After shingling, evaluator A started at cadaver number 1, evaluator B started at cadaver number 5 and evaluator C started at cadaver number 9. All evaluators reassessed parameters iii to v (ease of achieving appropriate hand position, ease of aortic access, and
23 ease of application of Rumel tourniquet) on all the cadavers in sequential order.

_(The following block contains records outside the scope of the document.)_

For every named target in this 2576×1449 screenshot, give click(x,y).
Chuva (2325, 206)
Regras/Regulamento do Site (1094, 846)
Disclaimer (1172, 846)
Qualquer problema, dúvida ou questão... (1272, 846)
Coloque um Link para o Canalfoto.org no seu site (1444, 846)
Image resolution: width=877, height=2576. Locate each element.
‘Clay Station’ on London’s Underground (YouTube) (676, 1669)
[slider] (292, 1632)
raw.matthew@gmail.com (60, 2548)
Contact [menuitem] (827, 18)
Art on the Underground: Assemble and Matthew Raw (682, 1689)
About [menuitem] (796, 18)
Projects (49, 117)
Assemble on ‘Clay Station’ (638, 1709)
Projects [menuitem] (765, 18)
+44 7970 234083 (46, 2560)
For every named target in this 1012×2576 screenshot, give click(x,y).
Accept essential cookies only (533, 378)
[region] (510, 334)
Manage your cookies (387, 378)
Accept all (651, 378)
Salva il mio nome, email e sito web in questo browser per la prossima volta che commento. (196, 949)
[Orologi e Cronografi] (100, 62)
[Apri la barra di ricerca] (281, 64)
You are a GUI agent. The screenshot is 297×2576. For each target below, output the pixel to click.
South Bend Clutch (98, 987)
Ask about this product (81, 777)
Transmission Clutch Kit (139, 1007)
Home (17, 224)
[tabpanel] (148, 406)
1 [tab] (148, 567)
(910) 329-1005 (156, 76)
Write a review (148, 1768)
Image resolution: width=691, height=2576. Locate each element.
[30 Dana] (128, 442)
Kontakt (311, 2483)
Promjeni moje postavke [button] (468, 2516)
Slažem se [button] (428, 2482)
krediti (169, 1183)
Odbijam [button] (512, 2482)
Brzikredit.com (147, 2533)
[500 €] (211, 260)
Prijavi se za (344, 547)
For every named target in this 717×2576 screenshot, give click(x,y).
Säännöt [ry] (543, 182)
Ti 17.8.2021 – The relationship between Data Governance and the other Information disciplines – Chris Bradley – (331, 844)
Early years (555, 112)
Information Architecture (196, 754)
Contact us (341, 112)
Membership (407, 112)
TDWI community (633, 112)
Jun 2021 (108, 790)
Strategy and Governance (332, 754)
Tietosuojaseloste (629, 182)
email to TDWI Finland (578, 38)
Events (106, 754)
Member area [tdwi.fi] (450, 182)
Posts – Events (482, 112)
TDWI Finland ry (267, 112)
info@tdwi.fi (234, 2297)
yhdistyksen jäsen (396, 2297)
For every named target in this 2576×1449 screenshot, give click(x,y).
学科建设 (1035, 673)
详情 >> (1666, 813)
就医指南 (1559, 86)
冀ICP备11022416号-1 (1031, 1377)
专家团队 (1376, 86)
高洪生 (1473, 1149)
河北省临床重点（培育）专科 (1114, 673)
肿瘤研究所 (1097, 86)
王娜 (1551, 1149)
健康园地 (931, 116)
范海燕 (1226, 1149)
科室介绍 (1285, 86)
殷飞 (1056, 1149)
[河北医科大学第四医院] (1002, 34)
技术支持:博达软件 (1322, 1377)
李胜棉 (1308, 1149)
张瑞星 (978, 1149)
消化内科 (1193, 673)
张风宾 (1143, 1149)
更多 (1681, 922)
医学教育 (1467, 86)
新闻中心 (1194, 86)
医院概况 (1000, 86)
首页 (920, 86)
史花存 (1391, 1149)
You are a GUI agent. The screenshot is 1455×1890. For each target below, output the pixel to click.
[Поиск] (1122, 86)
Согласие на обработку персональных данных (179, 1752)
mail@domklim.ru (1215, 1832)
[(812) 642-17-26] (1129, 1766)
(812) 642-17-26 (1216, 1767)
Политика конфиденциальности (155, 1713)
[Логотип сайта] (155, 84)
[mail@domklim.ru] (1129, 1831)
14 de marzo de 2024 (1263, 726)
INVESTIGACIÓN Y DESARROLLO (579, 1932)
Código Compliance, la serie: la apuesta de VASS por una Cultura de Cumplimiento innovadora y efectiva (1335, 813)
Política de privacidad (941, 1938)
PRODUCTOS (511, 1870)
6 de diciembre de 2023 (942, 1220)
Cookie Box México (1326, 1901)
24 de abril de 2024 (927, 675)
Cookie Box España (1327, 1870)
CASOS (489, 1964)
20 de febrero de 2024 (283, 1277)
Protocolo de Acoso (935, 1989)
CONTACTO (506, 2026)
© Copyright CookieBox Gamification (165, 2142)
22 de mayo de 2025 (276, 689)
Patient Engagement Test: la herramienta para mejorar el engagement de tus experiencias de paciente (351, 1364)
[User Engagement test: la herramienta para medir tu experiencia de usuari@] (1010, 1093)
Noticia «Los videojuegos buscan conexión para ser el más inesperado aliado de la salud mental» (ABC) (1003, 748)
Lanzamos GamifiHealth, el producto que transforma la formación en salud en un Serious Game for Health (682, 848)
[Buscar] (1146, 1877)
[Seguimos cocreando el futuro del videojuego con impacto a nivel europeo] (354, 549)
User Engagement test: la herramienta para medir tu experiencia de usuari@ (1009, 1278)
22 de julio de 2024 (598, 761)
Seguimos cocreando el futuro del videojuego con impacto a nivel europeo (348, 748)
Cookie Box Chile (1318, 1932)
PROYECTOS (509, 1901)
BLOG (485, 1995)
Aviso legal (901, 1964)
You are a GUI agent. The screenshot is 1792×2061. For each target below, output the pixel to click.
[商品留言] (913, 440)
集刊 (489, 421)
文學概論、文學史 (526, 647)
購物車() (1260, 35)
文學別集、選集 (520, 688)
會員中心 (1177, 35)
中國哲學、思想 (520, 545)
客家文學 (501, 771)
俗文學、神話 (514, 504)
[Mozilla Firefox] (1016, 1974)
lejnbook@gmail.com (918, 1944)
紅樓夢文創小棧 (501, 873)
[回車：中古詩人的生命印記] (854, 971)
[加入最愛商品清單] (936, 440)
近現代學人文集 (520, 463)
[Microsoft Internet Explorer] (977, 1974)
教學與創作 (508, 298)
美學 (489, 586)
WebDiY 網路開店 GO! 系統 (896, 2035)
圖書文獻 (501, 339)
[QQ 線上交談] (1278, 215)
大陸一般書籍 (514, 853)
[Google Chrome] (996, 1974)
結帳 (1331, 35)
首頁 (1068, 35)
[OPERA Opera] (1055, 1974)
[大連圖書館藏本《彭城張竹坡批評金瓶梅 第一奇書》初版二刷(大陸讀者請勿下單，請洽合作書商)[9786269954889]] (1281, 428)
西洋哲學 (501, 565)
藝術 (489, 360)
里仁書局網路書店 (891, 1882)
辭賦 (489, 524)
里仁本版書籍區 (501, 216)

Parameters i and ii (ease of access of phrenicopericardial ligament and ease of access of pericardial incision) could not be performed again, as the phrenicopericardial ligament and the pericardium were incised during the first round of data collection. Parameter vi
(ease of proper placement of defibrillator paddles) was reassessed by all evaluators one by one after reassessing parameters iii to v (ease of achieving appropriate hand position, ease of aortic access, and ease of application of Rumel tourniquet) on all cadavers.
Data Analysis
Due to the variability in scores and the limited amount of data recorded (n = 2 per evaluator by rib space) for ease of grasping the phrenicopericardial ligament, number of sweeps, and ease of pericardial incision, these data were not statistically analyzed.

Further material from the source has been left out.